YOUR INSTRUCTIONS: From the first line of the material below to the line containing "You are a computer-use agent. Screen dimensions: 519x449", repeat every line exactly and add nothing.

PROVIDED DATA:

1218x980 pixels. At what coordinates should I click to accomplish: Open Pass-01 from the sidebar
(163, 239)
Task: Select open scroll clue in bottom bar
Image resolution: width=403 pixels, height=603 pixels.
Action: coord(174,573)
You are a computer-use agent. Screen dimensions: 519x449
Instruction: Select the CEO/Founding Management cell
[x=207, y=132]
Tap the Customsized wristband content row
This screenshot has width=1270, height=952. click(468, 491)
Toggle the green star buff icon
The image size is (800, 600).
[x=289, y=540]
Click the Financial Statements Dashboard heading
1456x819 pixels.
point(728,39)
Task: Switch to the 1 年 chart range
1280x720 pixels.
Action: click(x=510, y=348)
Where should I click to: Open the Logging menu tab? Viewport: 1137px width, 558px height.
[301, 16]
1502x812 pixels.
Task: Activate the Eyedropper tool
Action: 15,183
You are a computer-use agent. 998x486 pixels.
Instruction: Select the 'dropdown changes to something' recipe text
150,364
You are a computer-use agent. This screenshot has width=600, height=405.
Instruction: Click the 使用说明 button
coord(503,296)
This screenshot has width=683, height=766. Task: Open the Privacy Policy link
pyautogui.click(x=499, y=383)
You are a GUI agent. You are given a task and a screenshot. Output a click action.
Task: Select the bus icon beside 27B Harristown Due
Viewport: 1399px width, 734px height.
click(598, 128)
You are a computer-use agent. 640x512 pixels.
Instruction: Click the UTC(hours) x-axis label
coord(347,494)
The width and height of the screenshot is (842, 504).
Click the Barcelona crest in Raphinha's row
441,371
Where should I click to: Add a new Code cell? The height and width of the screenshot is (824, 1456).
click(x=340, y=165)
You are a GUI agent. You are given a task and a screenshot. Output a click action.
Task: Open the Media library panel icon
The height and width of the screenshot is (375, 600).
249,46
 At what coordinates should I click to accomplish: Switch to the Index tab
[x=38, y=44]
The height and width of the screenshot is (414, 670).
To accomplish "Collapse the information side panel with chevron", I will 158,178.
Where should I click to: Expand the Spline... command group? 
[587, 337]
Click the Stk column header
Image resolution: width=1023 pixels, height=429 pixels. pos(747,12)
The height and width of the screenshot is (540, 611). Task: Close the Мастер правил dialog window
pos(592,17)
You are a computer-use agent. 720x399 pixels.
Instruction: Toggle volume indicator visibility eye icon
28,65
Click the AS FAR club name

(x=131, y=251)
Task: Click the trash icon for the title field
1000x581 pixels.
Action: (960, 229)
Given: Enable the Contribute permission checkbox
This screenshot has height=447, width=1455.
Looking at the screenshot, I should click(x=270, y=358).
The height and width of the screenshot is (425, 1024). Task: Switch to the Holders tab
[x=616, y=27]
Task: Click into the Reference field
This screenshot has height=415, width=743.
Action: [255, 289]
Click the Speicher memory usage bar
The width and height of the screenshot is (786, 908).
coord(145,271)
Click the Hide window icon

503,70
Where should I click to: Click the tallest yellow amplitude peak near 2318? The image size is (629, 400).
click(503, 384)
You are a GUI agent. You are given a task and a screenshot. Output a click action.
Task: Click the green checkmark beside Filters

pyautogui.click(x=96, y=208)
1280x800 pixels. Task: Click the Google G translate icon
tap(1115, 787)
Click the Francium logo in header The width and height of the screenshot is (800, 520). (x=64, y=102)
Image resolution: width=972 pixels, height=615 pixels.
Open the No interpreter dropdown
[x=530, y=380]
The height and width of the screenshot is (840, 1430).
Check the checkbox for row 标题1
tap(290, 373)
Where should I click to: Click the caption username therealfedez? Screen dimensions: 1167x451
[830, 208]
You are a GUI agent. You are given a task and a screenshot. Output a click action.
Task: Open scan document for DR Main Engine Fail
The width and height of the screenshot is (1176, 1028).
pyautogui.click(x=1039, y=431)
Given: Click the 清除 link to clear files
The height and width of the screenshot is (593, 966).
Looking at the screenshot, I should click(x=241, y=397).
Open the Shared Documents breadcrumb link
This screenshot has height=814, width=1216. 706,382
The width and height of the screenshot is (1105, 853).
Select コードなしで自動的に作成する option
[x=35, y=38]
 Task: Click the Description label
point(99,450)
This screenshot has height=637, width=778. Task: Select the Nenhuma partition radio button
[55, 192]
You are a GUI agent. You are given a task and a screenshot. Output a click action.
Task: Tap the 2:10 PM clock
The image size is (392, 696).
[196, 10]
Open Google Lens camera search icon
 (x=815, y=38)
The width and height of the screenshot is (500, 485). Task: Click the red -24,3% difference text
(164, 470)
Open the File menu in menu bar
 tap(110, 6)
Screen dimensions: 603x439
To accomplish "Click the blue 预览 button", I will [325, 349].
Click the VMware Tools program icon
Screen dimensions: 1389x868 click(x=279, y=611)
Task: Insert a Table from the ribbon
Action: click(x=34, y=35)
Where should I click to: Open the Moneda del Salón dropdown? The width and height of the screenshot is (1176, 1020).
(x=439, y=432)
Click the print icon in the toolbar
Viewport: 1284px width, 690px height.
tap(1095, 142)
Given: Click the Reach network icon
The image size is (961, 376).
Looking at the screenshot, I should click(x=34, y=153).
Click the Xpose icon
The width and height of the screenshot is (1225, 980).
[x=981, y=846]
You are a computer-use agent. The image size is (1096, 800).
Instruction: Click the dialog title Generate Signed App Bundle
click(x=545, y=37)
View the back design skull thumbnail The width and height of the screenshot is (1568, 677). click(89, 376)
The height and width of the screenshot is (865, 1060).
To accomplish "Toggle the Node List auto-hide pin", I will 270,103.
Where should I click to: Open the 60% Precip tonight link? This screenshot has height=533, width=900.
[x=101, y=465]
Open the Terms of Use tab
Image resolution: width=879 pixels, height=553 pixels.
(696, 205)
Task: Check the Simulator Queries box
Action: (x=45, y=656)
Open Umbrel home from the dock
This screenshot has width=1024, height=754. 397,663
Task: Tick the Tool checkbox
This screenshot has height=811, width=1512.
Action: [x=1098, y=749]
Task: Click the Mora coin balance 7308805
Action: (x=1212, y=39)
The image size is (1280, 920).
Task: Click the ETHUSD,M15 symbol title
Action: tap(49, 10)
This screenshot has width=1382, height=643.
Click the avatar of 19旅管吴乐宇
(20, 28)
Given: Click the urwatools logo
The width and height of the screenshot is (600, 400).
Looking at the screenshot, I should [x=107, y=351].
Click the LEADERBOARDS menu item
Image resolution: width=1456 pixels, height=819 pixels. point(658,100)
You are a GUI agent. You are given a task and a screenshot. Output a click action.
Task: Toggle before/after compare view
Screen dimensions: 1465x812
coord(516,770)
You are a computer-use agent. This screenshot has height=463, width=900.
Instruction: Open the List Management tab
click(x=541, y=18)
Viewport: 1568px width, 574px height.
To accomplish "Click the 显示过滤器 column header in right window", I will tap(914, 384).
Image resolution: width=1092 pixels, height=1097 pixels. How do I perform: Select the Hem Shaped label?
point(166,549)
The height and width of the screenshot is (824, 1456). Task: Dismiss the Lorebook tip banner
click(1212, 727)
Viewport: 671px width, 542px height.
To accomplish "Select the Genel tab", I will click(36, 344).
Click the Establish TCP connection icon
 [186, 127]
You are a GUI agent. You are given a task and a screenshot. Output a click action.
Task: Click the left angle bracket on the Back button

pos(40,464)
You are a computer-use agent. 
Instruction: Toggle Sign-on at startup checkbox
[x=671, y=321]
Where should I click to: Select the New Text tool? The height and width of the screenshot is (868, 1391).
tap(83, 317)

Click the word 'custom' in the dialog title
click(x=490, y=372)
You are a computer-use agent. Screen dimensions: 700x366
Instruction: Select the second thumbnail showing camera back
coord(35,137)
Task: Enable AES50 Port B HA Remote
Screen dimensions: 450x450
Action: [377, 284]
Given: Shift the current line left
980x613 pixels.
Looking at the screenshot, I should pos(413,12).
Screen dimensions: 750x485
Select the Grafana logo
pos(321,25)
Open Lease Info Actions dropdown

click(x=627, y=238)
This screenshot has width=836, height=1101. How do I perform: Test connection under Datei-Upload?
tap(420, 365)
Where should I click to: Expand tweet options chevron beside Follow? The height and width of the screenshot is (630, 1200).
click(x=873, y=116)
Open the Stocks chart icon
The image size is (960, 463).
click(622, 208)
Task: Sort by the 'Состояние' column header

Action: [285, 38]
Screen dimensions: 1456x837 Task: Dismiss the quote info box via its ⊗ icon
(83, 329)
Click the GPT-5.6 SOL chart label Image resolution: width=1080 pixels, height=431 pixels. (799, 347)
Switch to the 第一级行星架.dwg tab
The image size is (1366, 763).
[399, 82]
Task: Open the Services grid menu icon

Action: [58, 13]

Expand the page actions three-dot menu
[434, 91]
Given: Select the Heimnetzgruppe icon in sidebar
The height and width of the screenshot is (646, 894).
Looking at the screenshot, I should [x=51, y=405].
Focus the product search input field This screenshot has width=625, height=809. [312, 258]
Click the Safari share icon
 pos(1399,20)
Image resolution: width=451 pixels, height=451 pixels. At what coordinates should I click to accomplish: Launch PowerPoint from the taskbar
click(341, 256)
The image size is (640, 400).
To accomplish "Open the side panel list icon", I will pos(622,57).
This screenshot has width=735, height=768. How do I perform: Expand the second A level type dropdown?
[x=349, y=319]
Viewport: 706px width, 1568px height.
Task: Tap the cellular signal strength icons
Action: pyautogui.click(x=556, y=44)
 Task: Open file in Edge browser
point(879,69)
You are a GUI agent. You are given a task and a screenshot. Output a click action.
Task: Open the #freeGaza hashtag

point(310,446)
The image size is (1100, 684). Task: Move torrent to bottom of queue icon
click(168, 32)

OUTPUT FOR THIS TASK:
1218x980 pixels. At what coordinates should I click to accomplish: Open Pass-01 from the sidebar
(163, 239)
Task: Select open scroll clue in bottom bar
Image resolution: width=403 pixels, height=603 pixels.
Action: coord(174,573)
You are a computer-use agent. Screen dimensions: 519x449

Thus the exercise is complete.